Para Fachin, “merece aplauso e apoio a perspectiva do debate trazida no artigo de autoria do ministro Flavio Dino”. O presidente do STF avalia que o colega apresentou “uma reflexão oportuna e bem estruturada sobre a necessidade de aperfeiçoamento do Poder Judiciário, tratando o tema com seriedade institucional e senso de responsabilidade republicana”.

As palavras gentis de Fachin contrastam com as reprimendas duras de Dino. Em seu artigo publicado no site ICL Notícias, o ministro mais recente no STF afirmou que o País “precisa de mais Justiça, não menos, como parecem pretender certos discursos superficiais sobre uma suposta ‘autocontenção’, vista como uma ‘pedra filosofal’”.

O discurso da autocontenção tem sido repetido exaustivamente por Fachin em seu campanha interna e externa em defesa do código de ética do STF. Em entrevista ao Estadão em janeiro deste ano, o presidente da Corte defendeu de forma enfática: ‘Ou nos autolimitamos, ou poderá haver limitação de um Poder externo’.
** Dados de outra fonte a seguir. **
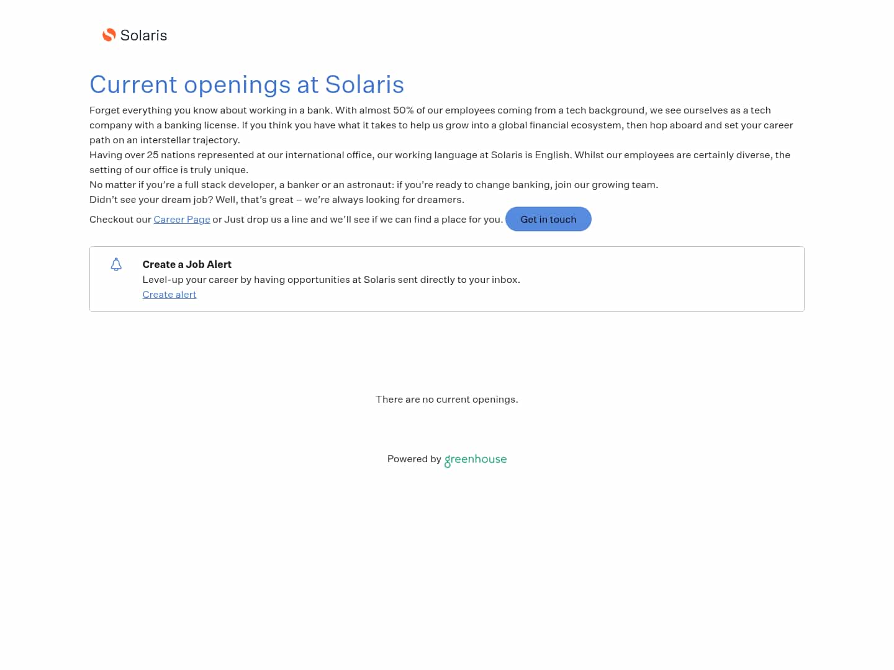894x670 pixels.
Task: Click the Create a Job Alert title
Action: click(187, 264)
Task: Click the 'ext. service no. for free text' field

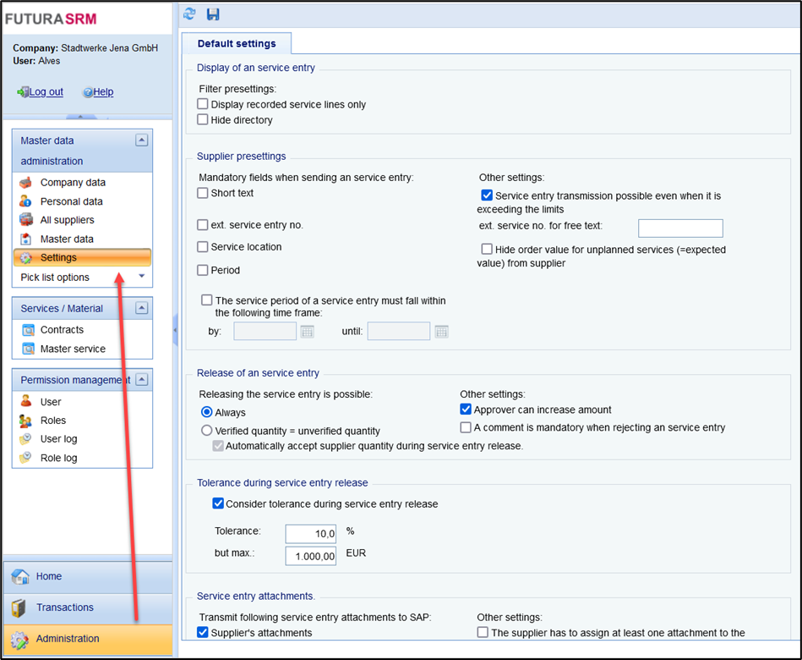Action: pos(680,228)
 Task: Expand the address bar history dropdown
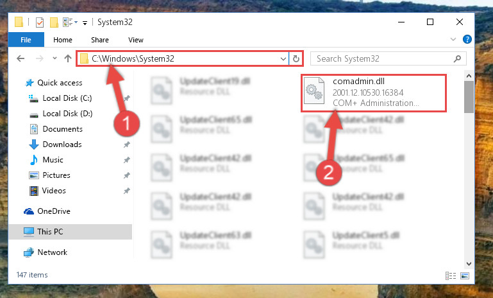283,58
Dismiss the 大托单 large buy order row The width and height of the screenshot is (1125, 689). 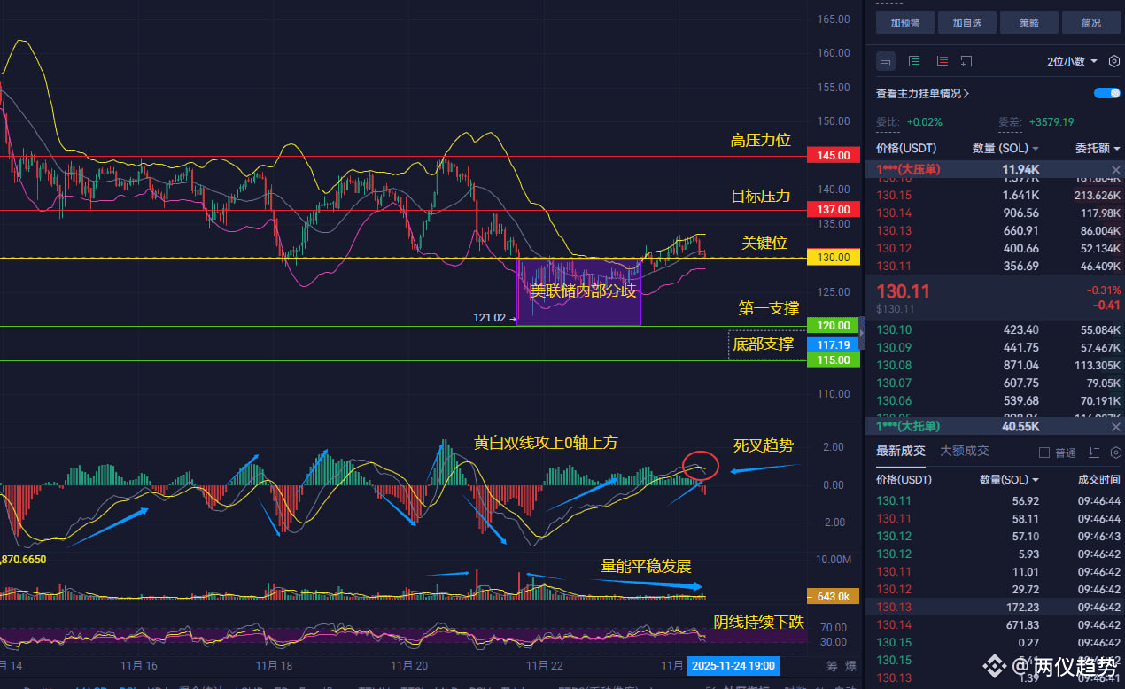click(x=1115, y=426)
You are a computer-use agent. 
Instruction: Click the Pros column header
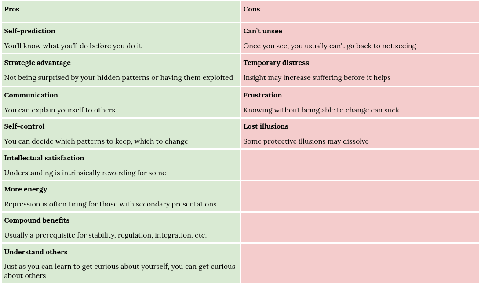pos(12,9)
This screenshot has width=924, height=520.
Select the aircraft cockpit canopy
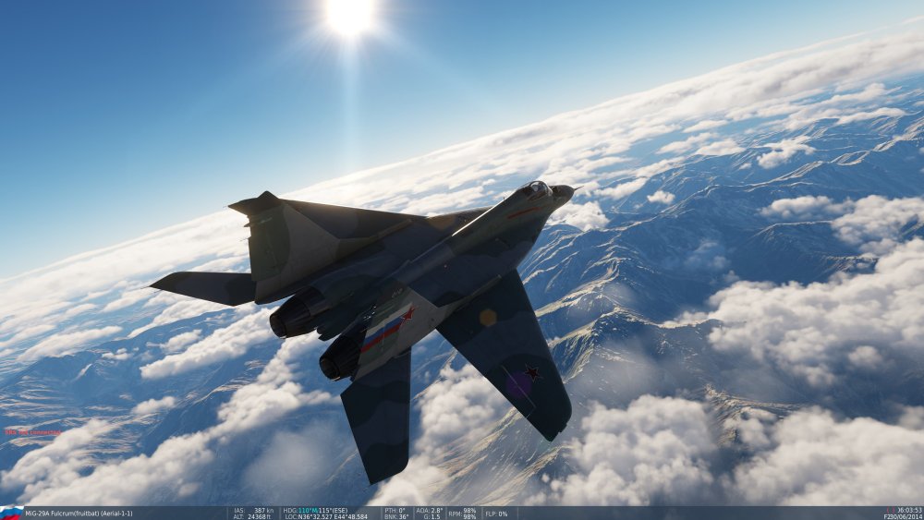point(537,189)
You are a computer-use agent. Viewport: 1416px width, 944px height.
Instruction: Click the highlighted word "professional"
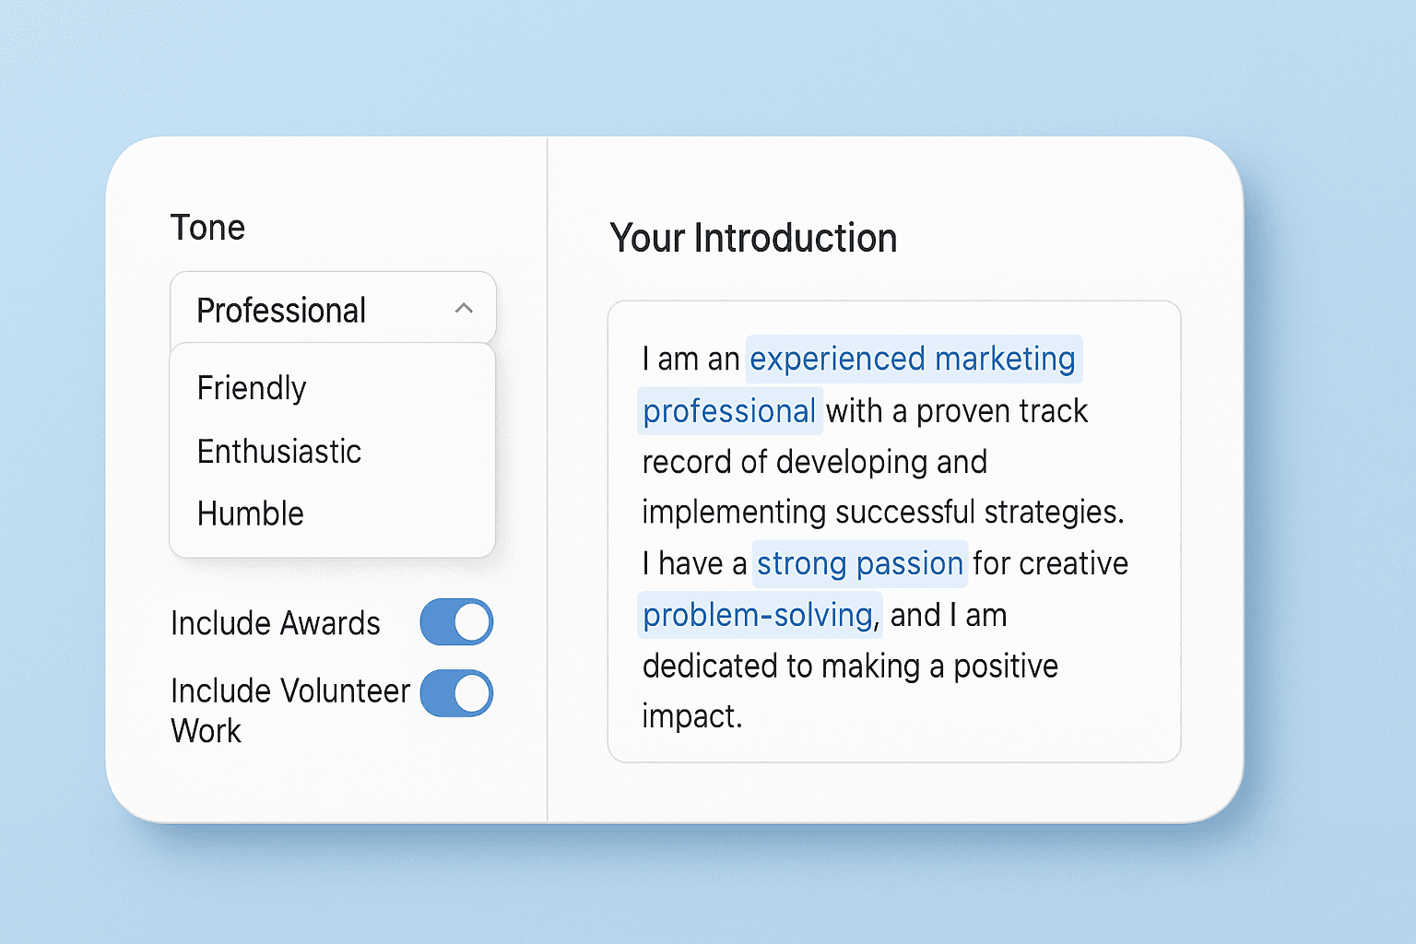[729, 411]
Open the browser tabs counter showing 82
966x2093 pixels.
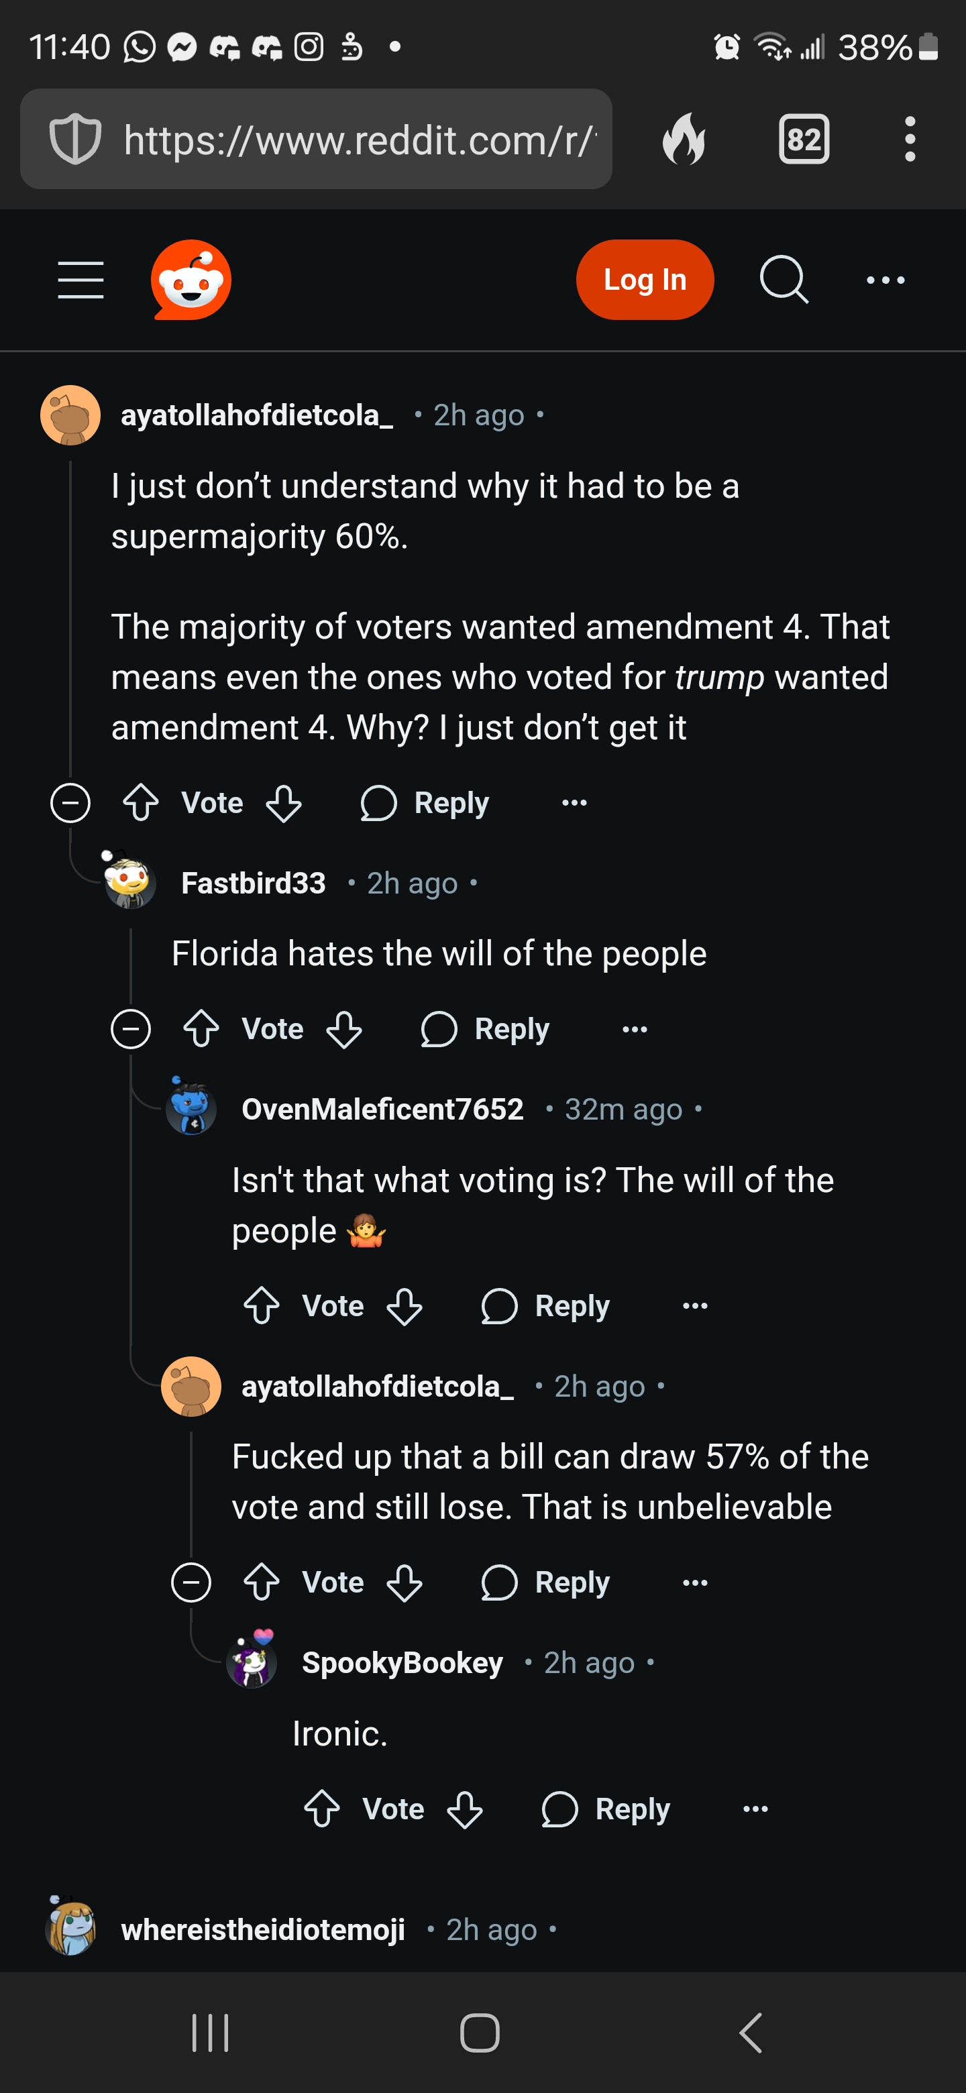tap(804, 139)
Na nota divulgada nesta segunda-feira, o presidente do STF aponta como mérito do artigo de Dino a ênfase dada à ética e à responsabilidade funcional, apesar de o colega não ter incorporado nenhuma de suas propostas já apresentadas no debate sobre o código de conduta do Supremo, como obrigatoriedade de prestar contas sobre valores recebidos por palestras e pela participação em eventos.

O equilíbrio entre independência judicial e mecanismos de controle é abordado com sobriedade, reforçando a ideia de que credibilidade institucional depende, também, da capacidade de reconhecer falhas e corrigi-las com firmeza e justiça.